WHAT IS BEING ASKED ::
With the records below as your source, retype each line exactly from the top down to the line that contains "Task: Open the emoji picker", and include that line.

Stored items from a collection
________________________

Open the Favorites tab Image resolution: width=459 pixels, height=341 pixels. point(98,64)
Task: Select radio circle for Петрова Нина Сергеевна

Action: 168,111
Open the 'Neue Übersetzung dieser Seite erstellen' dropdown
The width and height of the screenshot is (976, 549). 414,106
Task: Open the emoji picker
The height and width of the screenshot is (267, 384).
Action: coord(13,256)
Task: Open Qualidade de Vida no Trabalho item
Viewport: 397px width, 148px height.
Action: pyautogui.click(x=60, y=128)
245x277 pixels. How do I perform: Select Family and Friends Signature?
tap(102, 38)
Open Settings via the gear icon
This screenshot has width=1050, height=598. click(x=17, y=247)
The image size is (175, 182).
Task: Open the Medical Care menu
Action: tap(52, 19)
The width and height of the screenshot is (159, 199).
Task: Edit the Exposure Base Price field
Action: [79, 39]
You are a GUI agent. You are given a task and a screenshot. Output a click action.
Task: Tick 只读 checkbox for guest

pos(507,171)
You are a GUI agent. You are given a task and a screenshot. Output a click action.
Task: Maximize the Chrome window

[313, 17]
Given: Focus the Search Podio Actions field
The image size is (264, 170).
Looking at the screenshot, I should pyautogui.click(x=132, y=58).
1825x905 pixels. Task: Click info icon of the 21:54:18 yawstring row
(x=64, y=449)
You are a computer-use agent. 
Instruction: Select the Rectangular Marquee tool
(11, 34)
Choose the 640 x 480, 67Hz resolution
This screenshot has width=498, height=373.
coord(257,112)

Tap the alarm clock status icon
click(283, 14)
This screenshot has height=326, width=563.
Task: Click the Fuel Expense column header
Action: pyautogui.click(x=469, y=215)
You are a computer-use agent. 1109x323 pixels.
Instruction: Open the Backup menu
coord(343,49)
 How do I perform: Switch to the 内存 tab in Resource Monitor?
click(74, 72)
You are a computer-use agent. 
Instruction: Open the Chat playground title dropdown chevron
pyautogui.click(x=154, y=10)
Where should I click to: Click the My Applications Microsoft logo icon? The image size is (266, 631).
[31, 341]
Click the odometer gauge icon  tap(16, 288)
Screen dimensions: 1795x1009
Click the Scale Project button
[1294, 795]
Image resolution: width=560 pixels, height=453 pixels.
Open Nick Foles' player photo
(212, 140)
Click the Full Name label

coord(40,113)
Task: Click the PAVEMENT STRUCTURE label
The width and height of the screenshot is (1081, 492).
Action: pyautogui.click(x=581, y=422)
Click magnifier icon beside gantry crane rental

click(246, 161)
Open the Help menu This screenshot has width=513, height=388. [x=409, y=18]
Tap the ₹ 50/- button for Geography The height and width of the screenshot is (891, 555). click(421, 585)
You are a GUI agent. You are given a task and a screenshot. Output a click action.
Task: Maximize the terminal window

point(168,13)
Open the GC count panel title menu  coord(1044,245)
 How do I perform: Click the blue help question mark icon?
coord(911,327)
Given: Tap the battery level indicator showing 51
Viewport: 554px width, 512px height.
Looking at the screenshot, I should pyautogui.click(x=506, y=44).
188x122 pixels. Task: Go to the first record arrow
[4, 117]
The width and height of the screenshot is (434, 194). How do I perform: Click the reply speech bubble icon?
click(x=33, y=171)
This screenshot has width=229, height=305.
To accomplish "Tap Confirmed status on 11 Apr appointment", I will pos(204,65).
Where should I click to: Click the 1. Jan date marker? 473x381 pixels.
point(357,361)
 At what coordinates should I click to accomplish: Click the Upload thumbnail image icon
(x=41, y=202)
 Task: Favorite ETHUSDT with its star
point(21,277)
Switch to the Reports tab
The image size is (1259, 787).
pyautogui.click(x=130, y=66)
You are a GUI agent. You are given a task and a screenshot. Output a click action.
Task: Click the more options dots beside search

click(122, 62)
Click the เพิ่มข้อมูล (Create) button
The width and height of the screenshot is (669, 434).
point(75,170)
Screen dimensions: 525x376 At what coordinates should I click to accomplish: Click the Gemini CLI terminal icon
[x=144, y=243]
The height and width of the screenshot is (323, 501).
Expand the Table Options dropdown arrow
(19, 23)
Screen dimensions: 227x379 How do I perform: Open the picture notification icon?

________________________

THE COMPLETED TASK ::
Open the Favorites tab Image resolution: width=459 pixels, height=341 pixels. point(98,64)
Task: Select radio circle for Петрова Нина Сергеевна

Action: 168,111
Open the 'Neue Übersetzung dieser Seite erstellen' dropdown
The width and height of the screenshot is (976, 549). 414,106
Task: Open the emoji picker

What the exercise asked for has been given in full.